Consumers need to know the options they can choose from.

Ringing in the new year usually brings a wave of resolutions and commitments from people to better themselves. No one could have anticipated that ringing in 2020 would also bring a global pandemic that, among other things, devastated the restaurant industry. Companies that only offered dine-in experiences found themselves shifting to take-out models to try and keep the lights on.

Many parts of the restaurant experience have been irrevocably altered, including the otherwise iconic menu. The reusable menu has gone the way of the dodo, but consumers still need to know the options they can choose from. What types of menus are popular in restaurants today?

Adding Family Dinner Options

One thing the pandemic added to restaurant menus was the family meal. Instead of ordering individually for each person, one person could order a single meal designed to feed anywhere from four to eight people, depending on the restaurant and the kind of foods they serve. These have become a popular takeout option for families looking to change up their menu a bit, and those craving takeout meals but who are looking for a cost-effective way to scratch that itch.
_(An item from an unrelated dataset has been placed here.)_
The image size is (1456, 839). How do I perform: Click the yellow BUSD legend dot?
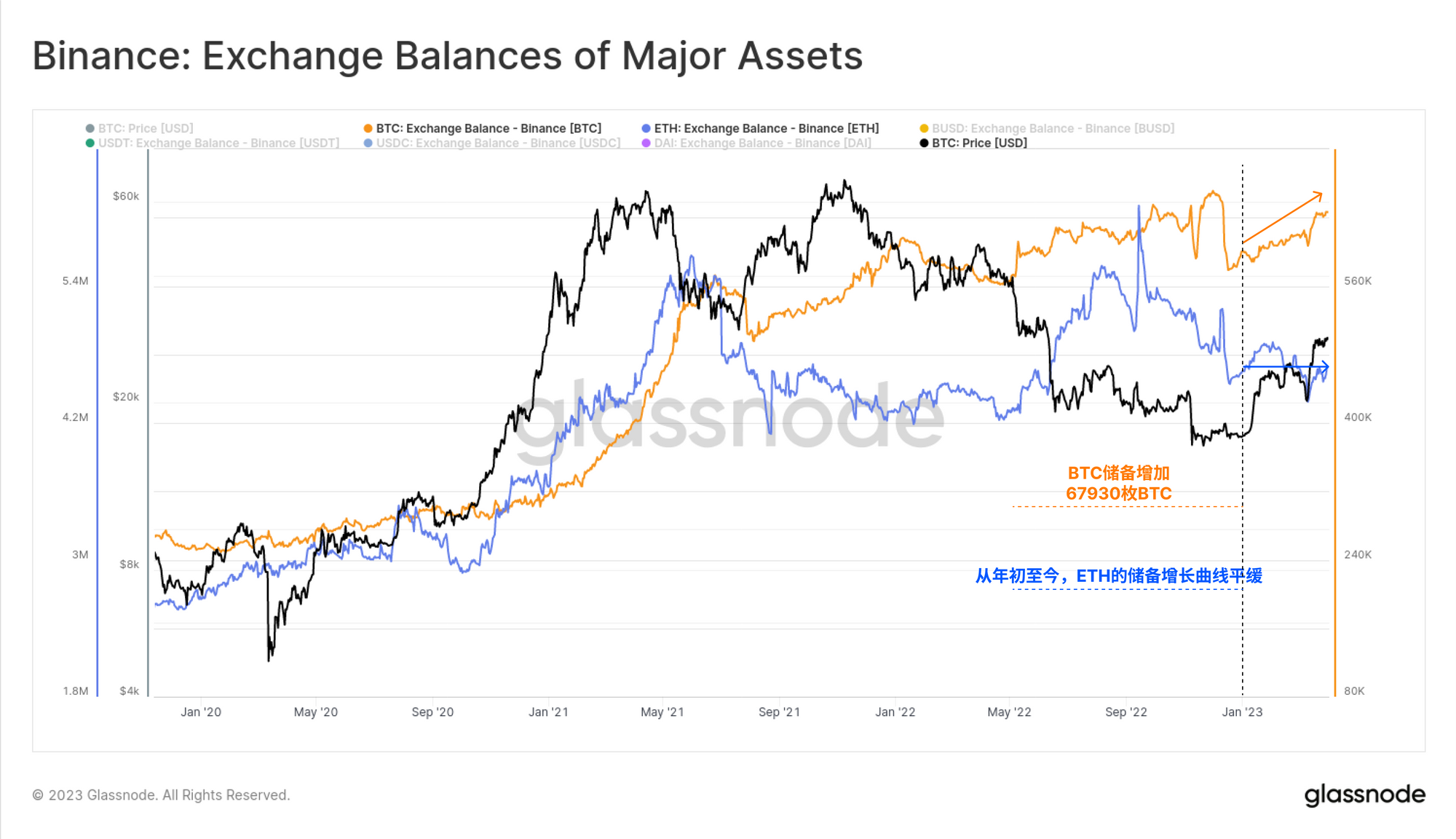924,128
These menu additions may have been the product of the COVID-19 pandemic, but they will likely stay as part of the regular offerings of many of these restaurants.

Opting for Single-Use Menus

Before the pandemic, reusable menus were the most common way to decide on a meal. These were easy to clean, easy to update if necessary, and lasted longer than plain paper menus.

When the COVID-19 pandemic rolled around, a simple wipedown wasn’t enough anymore. New sterilization techniques were required, and that meant this menu needed an upgrade—or rather a downgrade.

Restaurants, whether they were still offering dine-in services or not, swapped their reusable laminated menus with single-use paper ones. These could be discarded or recycled after a single customer, or taken home or packed into takeout orders. These may continue to be the norm, at least for a while as the industry rides out the end of this pandemic, but they won’t be around forever.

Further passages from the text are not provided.